Dorian presses cold magic against his temples that seeps into his skull and tempers the fire in his skin as it runs down his spine like water, cool and gentle, spreading out over his ribs and reaching inside of him. It settles in his chest and remains even when Dorian take his hands away. It's not a cure, but Cullen feels lighter, more steady on his feet, than he has in days.

"That was," Cullen starts, opening his eyes.

"Nothing special, although if you wish to thank me I will accept."

"Thank you."

"Anything for a friend..." Dorian trails off, attention elsewhere.

That's when Cullen realises that all sounds of people working, training, speaking, have ceased. Every single person around them has stopped what they are doing to focus entirely on the two of them. A soldier has his training sword raised, mid attack against another soldier with her shield held up to block the blow that isn't coming. Even Cassandra is staring.
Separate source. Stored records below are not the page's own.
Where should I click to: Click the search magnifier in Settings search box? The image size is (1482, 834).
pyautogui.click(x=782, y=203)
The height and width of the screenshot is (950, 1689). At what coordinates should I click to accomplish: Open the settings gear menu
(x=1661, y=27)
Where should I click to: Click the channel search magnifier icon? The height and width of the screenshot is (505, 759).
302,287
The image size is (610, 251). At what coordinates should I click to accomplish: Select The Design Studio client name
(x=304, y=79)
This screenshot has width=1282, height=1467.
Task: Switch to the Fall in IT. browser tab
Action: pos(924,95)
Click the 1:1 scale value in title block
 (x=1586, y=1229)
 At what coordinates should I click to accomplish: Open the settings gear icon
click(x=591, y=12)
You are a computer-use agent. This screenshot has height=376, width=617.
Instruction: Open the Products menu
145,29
"Well this is strange," Dorian says as one by one they all return to their normal activities as if nothing out of the ordinary had happened. He sounds far too casual, but a glance at his face betrays how unnerved he truly is.

"I was starting to think it was all in my head," says Cullen, relieved to know it's not.

"That was definitely not in your head." Dorian takes off for the keep, pausing when Cullen doesn't immediately follow. "Do come on, you can make yourself useful."

Cullen rolls his eyes, but goes with him because there is little that would make him stay. The feeling of being watched persists, however, continuing once they're inside and up into the library. There are only a handful of people between the bookshelves and all of them shift, angling themselves toward him when he enters.

"How long has this been going on? It is you, isn't it?" Dorian asks, ushering Cullen into the alcove that he's claimed as his own. "Was it only today or— that woman yesterday, yes? And the mage in the garden?"

Cullen nods. "The Inquisitor as well, I think."

"Fascinating," Dorian says. He looks thoughtful for a moment, then he starts pulling books from the shelves. "It must be that desire demon. Trust a demon to outstay their welcome, though I've never heard of anything like this..."

"Can we stop it?"

"Of course we can," Dorian says. "Probably."

Cullen takes the small stack of books handed to him and turns the first one over to check the cover. "You are aware that I don't speak a word of Tevene, right?"

"Kaffas." Dorian takes the book, tosses it on top of his chair, and places a different one on top of Cullen's stack.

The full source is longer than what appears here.